Macroinvertebrate taxonomic richness, community structure and nestedness in Swedish streams
Malmqvist, Björn; Hoffsten, Per-Ola
published: Nov 23, 2000
ArtNo. ESP141015001002, Price: 29.00 €
Taxonomic richness and community composition were related to environmental variables in 88 streams in an area of 60,000 km2 in central Sweden. In all, 247 macroinvertebrate taxa were recorded and taxonomic richness observed per site ranged from 21 to 77. Partial least squares regression analysis suggested that taxonomic richness was positively and most strongly correlated with channel width and catchment size. Correlations were also positive, but weaker, with the percentage of lakes in the catchment, temperature and macrophyte abundance, whereas the degree of shading, moss coverage and distance to upstream lakes showed negative associations with species richness. The number of 'rare' (found at < 25 % of the sites) and 'very rare' (found at <10 % of the sites) taxa, showed similar trends although the correlation with distance below upstream lakes was positive rather than negative in the 'very rare' taxa category. the most taxa-rich sites were found in streams of intermediate size leading to a signifcant quadratic relationship between catchment size and taxonomic richness. canonical correspondence analysis indicated that catchment area, distance from upstream lakes, substratum, temperature, altitude, amount of macrophytes, ph, colour, and Fontinalis spp. were the variables explaining most variation in community composition.
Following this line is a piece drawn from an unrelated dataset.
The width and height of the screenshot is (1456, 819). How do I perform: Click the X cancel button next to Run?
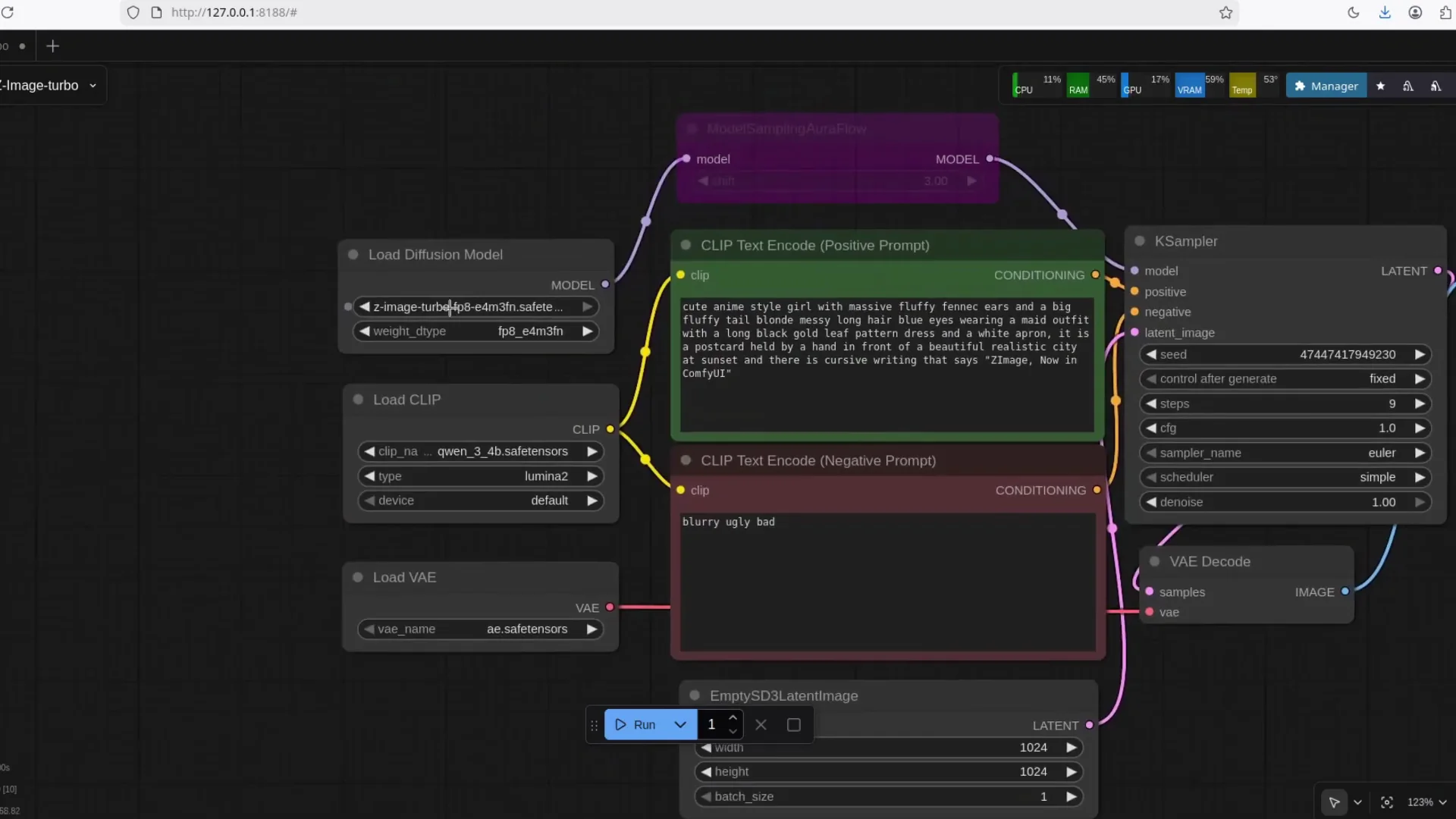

Ephemeroptera, Plecoptera, Trichoptera and Diptera: Simuliidae showed nested distribution patterns, i.e. species-rich sites tended to be inhabited by species present also at species-poor sites. Some taxa, however, deviated from expected distributions possibly because they are sensitive to biotic interactions, restricted to small streams, or specialised with respect to some habitat features. In comparisons with other studies of Swedish macroinvertebrates, we observed differences suggesting that the design of studies, including the selection of geographical regions and limited range of stream sizes, can importantly influence the results.